The first in this series, RASSL opioid 1 (RO1), has been expressed in at least six different tissues in transgenic animals to control several physiological processes, such as heart rate and bitter and sweet taste sensations. These initial in vivo experiments yielded exciting results and fueled their efforts to develop more RASSLs with different properties.

  Dr. Conklin and other scientists have made other RASSLs that work with existing drugs and a wide variety of receptors. The use of existing drugs allows them to take full advantage of known pharmacology, and in several cases, the side effects have been negligible in animals.

Controlling Tissue Engineering for Growth and Development
Because GPCR signaling is important for growth and differentiation of many tissues, RASSLs may be valuable in tissue engineering to repair damaged organs. In humans, mutations in signaling pathways cause multiple endocrine disorders, mental retardation, and severe bone deformities. GPCR pathway genes participate in many aspects of heart development. Likewise, several GPCRs have been implicated in the formation of vascular tumors, suggesting that this class of receptors is involved in vascular development. With this variety of potent responses, RASSLs can be used to direct the growth and development of many types of tissues. Ultimately, RASSLS may prove useful for rebuilding damaged hearts, livers, bones, and other organs.

The Heart, Bone, and Nerves as Model Systems
The Conklin laboratory uses multiple model systems that each provide unique proving grounds for the RASSL technology. The pacemaker of the heart is particularly ideal for detecting rapid responses since it is exquisitely sensitive to RASSL signals that can control beat rate. Studies of heart rate control have great medical relevance since abnormal heart beat (“arrhythmia”) and/or a failing heart (“cardiomyopathy”) are leading causes of death worldwide, and GPCRs are already the targets of many heart drugs.

Effects of RO1

Tissue-specific effects of RO1, a Gi-RASSL

Bone tissue is an ideal system for testing long-term signaling by RASSLs, since there is cumulative build-up of bone with every day the RASSL is signaling. In one experiment with the “Rs1” RASSL, the Conklin laboratory recently showed dramatic increases in the bones of mice. Controlling bone formation could be useful in understanding and treating diseases characterized by bone loss such as osteoporosis or by abnormal bone growth such as heart valve calcification.

RASSLs could be particularly useful to grow engineered tissues toward a target (chemotaxis) to form a chain of cells such as blood vessels or nerve cells, since we know that GPCRs control similar processes in nature. The nervous system offers particularly challenging opportunities because RASSLs can deliver precise biochemical responses to discrete locations to identify the wiring diagrams of the brain. RASSLs have been used to dissect the pathways that enable mice to distinguish between “sweet” and “bitter” tastes. Similarly, RASSLs are being tested to control the movement disorders in animal models of Parkinson's disease. Although the potential applications are exciting to consider, RASSL technology is so new that it is impossible to predict all of the potential uses.

RASSLs have already proven to be useful in revealing potential mechanisms that native GPCR signals may contribute to therapeutic and disease states. Dr. Conklin hypothesizes that better GPCR drugs could be created if we understood more definitively how each G-protein pathway contributes to heart and bone physiology through acute and normal baseline signaling. RASSLs could prove to be an ideal tool to match discrete biochemical responses to specific physiological responses. This knowledge could be applied to our basic understanding of how drugs work as well as tissue engineering.

The Future
The recent exciting advances with stem cells have great promise for biomedicine in terms of a better understanding of disease processes and potentially for therapeutic applications. For example, stem-cell transplants into heart or brain tissue (animal models and human clinical trials) may usher in a new era of regenerative therapy. As these studies continue, RASSLs will be a key tool for developing a greater understanding of how cells can be induced to proliferate, grow, and differentiate to form viable tissue.
☆ ☆ ☆
What is being asked – From the RASSL passage, extract the text between "The first in" and "with different properties.", inclusive.

Study material –
☆ ☆ ☆
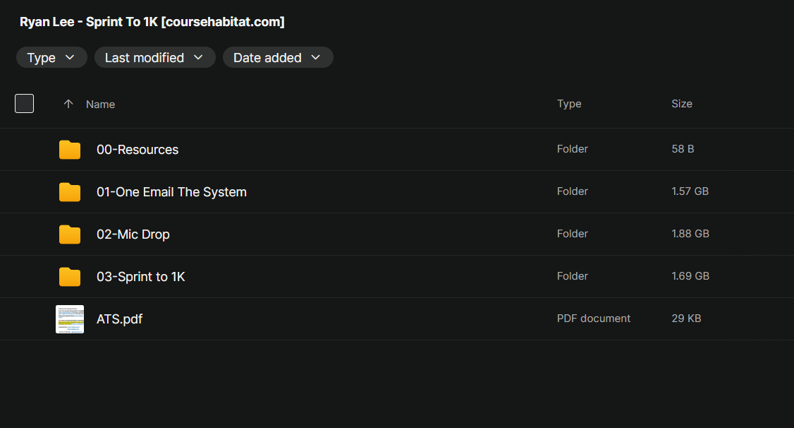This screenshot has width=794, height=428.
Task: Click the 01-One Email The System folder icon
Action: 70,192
☆ ☆ ☆
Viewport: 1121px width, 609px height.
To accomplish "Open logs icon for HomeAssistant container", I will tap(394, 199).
☆ ☆ ☆
Exercise response –
The first in this series, RASSL opioid 1 (RO1), has been expressed in at least six different tissues in transgenic animals to control several physiological processes, such as heart rate and bitter and sweet taste sensations. These initial in vivo experiments yielded exciting results and fueled their efforts to develop more RASSLs with different properties.